Chaos is happening right now. François Hollande may well chant his mantra of “Things are getting better”, but 66 million French people think that nothing is going right. The national crisis is gathering speed and changing: economic breakdown continues, but it being eclipsed by soclal and political violence.
The El Khomri law which aimed to modernize the labor market has been gutted of its content. The text has simply laid out a new labyrinth for companies to negotiate by creating the compte personnel d’activité (a career file for each individual that shows acquired benefits, pensions, etc.). At the same time, a minority of activists are blocking the economy, compromising its hesitant recovery, vandalizing city centers and ruining the image of France in Europe and the rest of the world. At a time when the country is facing an unprecedented terrorist threat, the government is just not there. Public order is falling apart. The Republic is giving way to the law of those who are most violent. How can the government claim it is standing up to the Islamic State of Abu Bakr al-Baghdadi when it is giving in to Philippe Martinez’s trade union, the CGT.
Although the present economic situation is undergoing a precarious improvement, the French economy is taking a nose-dive. There are more and more bankruptcies, reducing the production base. Tourism is collapsing because of fear of bomb attacks and increasing disorder. Industry is breaking up – the latest manifestation being the fusion-delocalization of Technip to London, coming after the departure of Lafarge, Alcatel and Norbert Dentressangle, and the insolvency of Vallourec. More and more companies, wealthy taxpayers, entrepreneurs and talented people are leaving the country.
What is new is the disintegration of French society and its institutions. France is the European country most affected by radical Islamism; it has 2,000 people fighting in Syria and the jihad’s influence over a section of young people is growing. At the same time, there has been an explosion of desperation and violence from various sectors – farmers, workers and students. Tax increases, the rise of unemployment and the systematic targeting of families has ravaged the middle classes, opening the door wide for populism.
It has been François Hollande’s demagoguery and weakness that has killed his term of office stone dead, putting at risk normal political changeover and any last chance of putting our country back on its feet in a peaceful and democratic manner. The trial of strength that the CGT is engaged in with the government is also aimed at preempting 2017 (the presidential elections) by prohibiting any modernization. At the same time, the President is increasing vote-catching expenditure that his successor will have to maintain. Since the beginning of the year, more than five billion has been given to civil servants, teachers, young people, casual workers in the entertainment business and local councillors. The objective of limiting the deficit to 3% in 2017 has already been nullified. Worse still, commitments made for future financial years, as from 2017, total more than 10 billion euros a year. To this must be added the astronomical cost of recapitalizing public-owned transport and energy companies as well as government concessions made to the trades unions of the SNCF (railroads), EDF (electricity) and Air France.
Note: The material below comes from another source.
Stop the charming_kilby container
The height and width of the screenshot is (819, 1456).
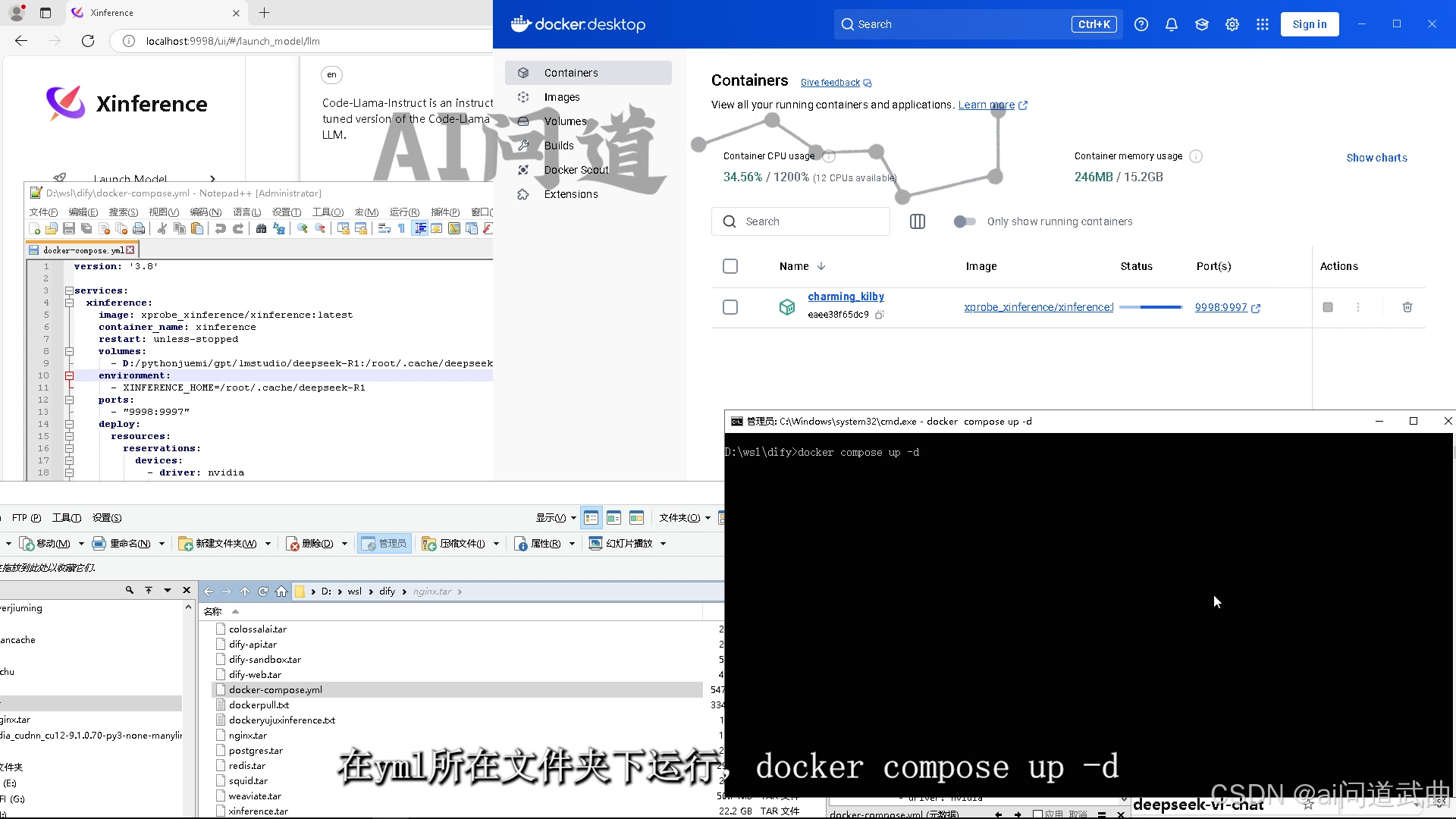[1328, 307]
In Tocqueville’s Recollections, the author paints a portrait of Louis-Philippe which could well be applied to François Hollande: “He was ordered in his behavior, simple in his habits, measured in his tastes; temperate in all he undertook if not in his desires, human without being sensitive, covetous and mild […] His conversation, which was long-winded, diffuse, original, commonplace, anecdotal and filled with trivia of all sorts, was as agreable as any of the pleasures of the intelligence when delicacy and high-mindedness are absent. He had a distinguished mind, but constrained and hindered by the limited dimensions of his soul. Informed, subtle, flexible and tenacious; oriented only toward what was useful, deeply disdainful of truth, and so blinded to virtue by his incredulity that not only did he not see the unchanging beauty of truth and honesty but did not understand that they could often be useful ; with a deep knowledge of men – but only of their vices ; as unbelieving in matters of religion as the 18th century and as sceptical in politics as the 19th century; without having any beliefs himself; having no faith in that of others; with an ambition that was only limited by prudence, was never quenched nor let loose, and which was kept close to the ground.” And this was in 1848!